Education is essentially worthless:  A subsequent study showing tons of education provided to highly intelligent people is meaningless when it comes to their actions.  What did matter?  The SYSTEM: http://www.youtube.com/watch?v=heFiA1lAhe4
Feed people and tell them it’s Taco Bell vs tell them it’s from a restaurant with “Garden” in the name — how far off are they at estimating how many calories are in the food?  http://www.youtube.com/watch?v=u-cA2FKalKc  This video is funny and involves a lot of swearing.
 

Burning Calories: Walking vs Running

There’s a surprisingly small difference between walking and running in terms of calories burned.  It’s really about distance more than how that distance is covered that’s most important (75% of the equation is distance, 25% is variance in speed).  There’s more information and calculators here.  That being said, you do get a 25% bump for running.  But staying focused on the big picture of getting stuff done:  I couldn’t imagine running 6 miles today after running 8 yesterday; but I had no problem just now walking it.  Walking is easier to do emotionally/physically many days when running is not.


The chart below is for a 160lb person (speed vs calories per mile)
Walking
2.0 mph – 91
2.5 mph – 87
3.0 mph – 85
3.5 mph – 83
4.0 mph – 91
4.5 mph – 102
5.0 mph – 116
Running
5.0 mph – 116
6.0 mph – 121
7.0 mph – 119
8.0 mph – 123
9.0 mph – 121
  


Jared Fielding

What does it cost to leave a light bulb on all night?

Wonder what it costs to leave a light on all night?
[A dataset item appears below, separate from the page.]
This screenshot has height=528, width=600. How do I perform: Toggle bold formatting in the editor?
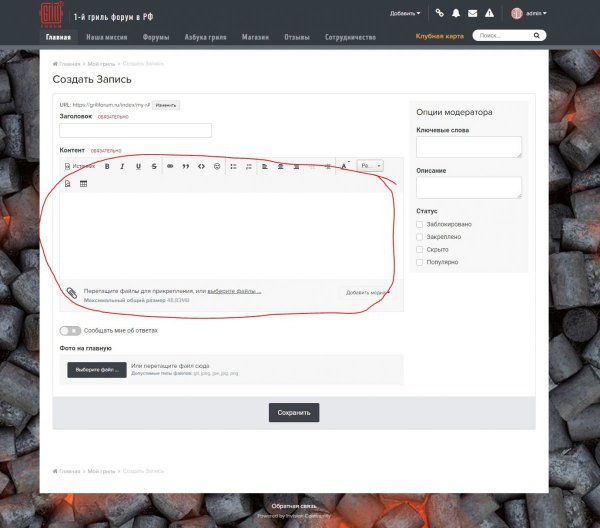click(107, 166)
How much money is bleeding out of your wallet?

I polled 12 college educated friends. The answers varied widely from $0.10-$5.00/night. The average was $1.17.It’s nice to be educated. The reality is surprising. It costs $.03 to leave a light on all night. Lacking data, best guessers are off by 300%, and most people are unknowingly exaggerating the real cost energy by 3900%. That’s a problem because it causes people to focus their time trying to save money when they’re really saving pennies instead of dollars.

Here is a very easy to use energy calculator for a variety of home appliances. In Benton County, WArates are $.0649 (plug into the calculator).
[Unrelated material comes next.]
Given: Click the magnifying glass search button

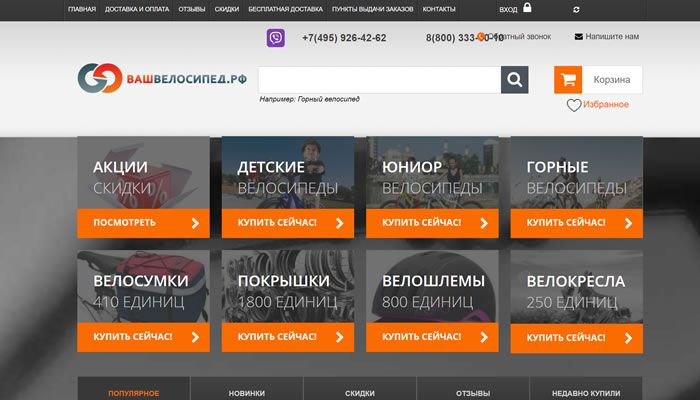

Interesting data that puts expenses in perspective. How much electricity does it cost to:
Leave a 60W light on all night? $0.03/night
Run a dryer, full load, on high? $0.19/load
Leave a 32” TV on all night? $0.14

–etc–

Bottom-line: electricity is cheap. Really cheap. Much cheaper than people think. It’s a human tendency to focus on expenses you can see, but ignore the “unseen” expenses. Things that people see (the hallway light left on at night while they’re lying in bed) “seem” expensive. For example, leave a light on every night for a year (and it’s unlikely a light will be left of 365 days in a row) will cost $11. However, most people don’t know what they pay each year for house insurance. A little shopping around on house insurance could save you $150, or $250 on car insurance. Another example of a killer unseen expense: Depreciation. Buy a new car and depreciation could be an average of -$2,400 a year for the first 5 years. Make that mistake and you might as well leave 20 lights on 24 hours a day for 18 years. My house barely has more than 20 60watt candecent lights!

Do a little research and make sure you are making data-based decisions. Over a long period of time it will make a huge financial difference.
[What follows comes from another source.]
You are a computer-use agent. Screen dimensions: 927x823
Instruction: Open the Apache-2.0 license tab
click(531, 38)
Stepping up the electricity awareness another notch:
In some areas, power companies charge up to 4 times more for electricity at different times of the day. It’s called peak vs non-peak hours. For example, my friend Janalyne is moving to Las Vegas, Nevada. Vegas peak time (1pm-7pm) during summer is 4 times more expensive than non-peak times. (Source) This means you’re much less expensive to cool off the house at noonthan at 1pm or to dry all the clothes at 7:01pm
Benton County, WA doesn’t have peak rates. If you live in another county, to find the cost of electricity, simply call the utility company on your electric bill and ask, “What does electricity cost per kilowatt hours?” Also ask, “Is there a peak rate? If so, when are the dates/times peak rates are in effect?” You now know more real life data about electricity costs than 90% of the population – now you can make decisions on reality instead of an mis-leading sense. Easy.